Les Espoirs de la Draft NFL 2018 – #3

Chaque semaine, Loïc Baruteu vous présente un tour d’horizon de l’actualité de la draft NFL 2018 : First pick, Who’s hot, who’s not, Top 32 et bien d’autres choses. Vous saurez tout sur les futures stars de la NFL.

Les Espoirs de la Draft NFL 2018 – #3

Comme on aime bien croire qu’on peut prédire l’avenir à TBP, on analyse chaque semaine les prospects qui font du pied à la NFL et on rapporte ce qu’on a vu. Parce qu’on a sans doute plus de crédibilité que Migos, qui prédisait une saison sans défaite à Rutgers.

Et la Ivy League ?

On en parle très peu, sûrement parce que ça n’a aucun intérêt, mais l’Ivy League possède une conférence de football où les petits génies des huit grandes facs historiques américaines se fracassent le cervelet chaque week-end. Comme le niveau est assez nul et les stades moyennement sexy, et qu’en plus l’Ivy League ne participe pas aux bowls de post-season. Pourtant, en 1949, le joueur de Penn Chuck Bednarik est sélectionné en première position par les Philadelphia Eagles et c’est aujourd’hui un Hall of Famer et une légende de ce sport. Historiquement, Columbia, Penn et Yale sont les trois programmes majeurs de la conférence, même si Harvard est devenue la place forte aujourd’hui.

Il y a donc quand même quelques mecs qui émergent et se retrouvent en NFL, même si c’était bien plus simple à l’époque quand le sport universitaire n’était pas complètement professionnalisé. Cette année, il n’y a eu aucun migrant d’Ivy League sélectionné à la draft, même si Alex Torgersen s’est trouvé un job confortable de troisième quarterback à Washington après avoir été signé puis coupé par Atlanta. Torgersen possède le record de yards à la passe en carrière à Penn, la classe. On ne devrait évidemment pas le voir jouer de sitôt, sauf catastrophe chez les Redskins qui n’ont déjà pas besoin de ça.

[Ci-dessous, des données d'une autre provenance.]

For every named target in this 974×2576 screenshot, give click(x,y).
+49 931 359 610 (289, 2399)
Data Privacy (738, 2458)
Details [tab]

En 2016, deux joueurs étaient sélectionnés à la draft : le tight end Seth DeValve, de Princeton, par les Cleveland Browns au quatrième tour, seulement trois places après Dak Prescott, et l’offensive tackle Cole Toner, d’Harvard, par les Arizona Cardinals au cinquième tour même si on s’attendait à entendre ce nom prononcé bien plus tôt ; Cole nous a rappelé que la cote d’un prospect est surtout définie par le niveau de confrontation face auquel il a évolué. Dominer des peintres n’impressionne pas vraiment.

DeValve a tout de même inscrit 2 touchdowns en 10 réceptions et 127 yards pour les Browns en 2016, et a surtout fait parler de lui en étant le premier joueur blanc à se joindre au mouvement de protestation face à l’hymne national initié par Colin Kaepernick. Quant à Toner, il a participé à deux rencontres comme rookie l’an dernier avant d’être coupé cette saison et de signer sur le practice squad des Cincinnati Bengals.

En NFL, on trouve quand même pas mal de monde qui sort d’Ivy League mais principalement des membres de l’organisation. Jason Garrett, head coach des Dallas Cowboys, est diplômé de Princeton et Bill O’Brien, à la tête des Texans, sort de Brown. Robert Kraft, le fameux propriétaire des Patriots, et Javier Loya, proprio de Houston, sont tous deux des alumni de Columbia. Dans l’ensemble, les anciens d’Ivy League qui bossent dans l’orga d’une franchise NFL sortent surtout de Dartmouth ou Harvard. Du côté des joueurs, ils ne s’éternisent généralement pas dans la Ligue même si on peut citer le quarterback Ryan Fitzpatrick (Tampa Bay Buccaneers) d’Harvard, dans sa 13e année, et le long snapper Zak DeOssie (New York Giants) de Brown, double champion du Super Bowl en dix ans de carrière.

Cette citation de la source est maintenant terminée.